Has the faculty member created a viable business entity?
The faculty company should be required to demonstrate that it has access to capital,
operating funds, and other resources sufficient to make the business work. It should also
have credible and experienced management.
Does the company have a business plan?
The company should be required to submit a business plan that demonstrates an
understanding of the technology and its potential market and that contains a realistic and
effective commercialization strategy.
Is the faculty-owned company the best vehicle for developing the technology?

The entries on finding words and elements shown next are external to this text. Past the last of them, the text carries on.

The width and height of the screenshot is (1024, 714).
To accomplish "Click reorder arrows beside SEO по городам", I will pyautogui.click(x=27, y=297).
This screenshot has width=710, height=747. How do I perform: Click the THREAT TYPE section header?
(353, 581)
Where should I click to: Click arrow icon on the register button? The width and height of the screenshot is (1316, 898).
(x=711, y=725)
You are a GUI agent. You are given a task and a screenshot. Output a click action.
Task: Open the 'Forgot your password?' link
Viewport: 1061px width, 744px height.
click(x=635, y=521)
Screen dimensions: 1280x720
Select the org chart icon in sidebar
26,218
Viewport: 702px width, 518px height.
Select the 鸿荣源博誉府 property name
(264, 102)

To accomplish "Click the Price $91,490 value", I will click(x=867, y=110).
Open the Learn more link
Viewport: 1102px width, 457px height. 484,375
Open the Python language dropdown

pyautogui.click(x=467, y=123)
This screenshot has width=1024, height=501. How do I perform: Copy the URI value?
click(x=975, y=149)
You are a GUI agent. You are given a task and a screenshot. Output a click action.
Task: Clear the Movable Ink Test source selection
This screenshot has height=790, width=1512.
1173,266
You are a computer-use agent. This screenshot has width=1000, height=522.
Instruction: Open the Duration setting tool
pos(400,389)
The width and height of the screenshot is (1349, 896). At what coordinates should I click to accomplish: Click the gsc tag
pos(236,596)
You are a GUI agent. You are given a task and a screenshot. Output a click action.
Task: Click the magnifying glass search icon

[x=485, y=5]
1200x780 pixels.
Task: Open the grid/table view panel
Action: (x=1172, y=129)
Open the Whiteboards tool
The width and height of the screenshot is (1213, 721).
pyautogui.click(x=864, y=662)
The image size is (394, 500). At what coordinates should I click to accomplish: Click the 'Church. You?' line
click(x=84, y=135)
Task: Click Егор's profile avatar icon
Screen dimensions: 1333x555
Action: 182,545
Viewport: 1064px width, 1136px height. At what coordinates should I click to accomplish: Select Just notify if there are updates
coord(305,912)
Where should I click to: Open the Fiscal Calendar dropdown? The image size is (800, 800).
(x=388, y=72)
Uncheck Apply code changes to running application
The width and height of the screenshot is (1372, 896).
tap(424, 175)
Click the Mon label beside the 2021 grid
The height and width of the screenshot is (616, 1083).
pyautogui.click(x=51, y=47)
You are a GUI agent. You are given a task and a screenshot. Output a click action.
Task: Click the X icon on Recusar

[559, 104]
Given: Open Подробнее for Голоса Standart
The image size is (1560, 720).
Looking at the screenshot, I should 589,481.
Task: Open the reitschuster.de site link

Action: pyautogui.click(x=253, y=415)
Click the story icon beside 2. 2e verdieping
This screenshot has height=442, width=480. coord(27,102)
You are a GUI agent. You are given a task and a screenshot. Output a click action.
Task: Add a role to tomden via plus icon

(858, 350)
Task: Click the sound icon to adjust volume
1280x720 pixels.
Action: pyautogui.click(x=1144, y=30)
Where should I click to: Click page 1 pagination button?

The university should make a thorough evaluation of the invention's economic
potential and the pool of potential licensees before it decides on the most advantageous
method for developing the technology. In some instances, an established company with
prior experience in the area may present a greater probability for success. In this regard,
it is important to resist suggestions to commit to the faculty company too early in the
research process. Faculty sometimes want to start a business and sign a university
contract when the technology is at an early stage of development, before either party
understands its full potential. It is not realistic to believe that the faculty company can
attract financial backers at this point, and more importantly, it is difficult for the
university to determine whether other commercialization options are more appropriate.
Both parties must recognize that it is in nobody's interest for the university to forego
an agreement with a promising licensee in favor of an arrangement with a less capable
faculty owned company. If the unrelated company succeeds in marketing the technology,
the faculty member will at least receive royalties through the university. Obviously, if
the faculty member's company fails, everyone loses.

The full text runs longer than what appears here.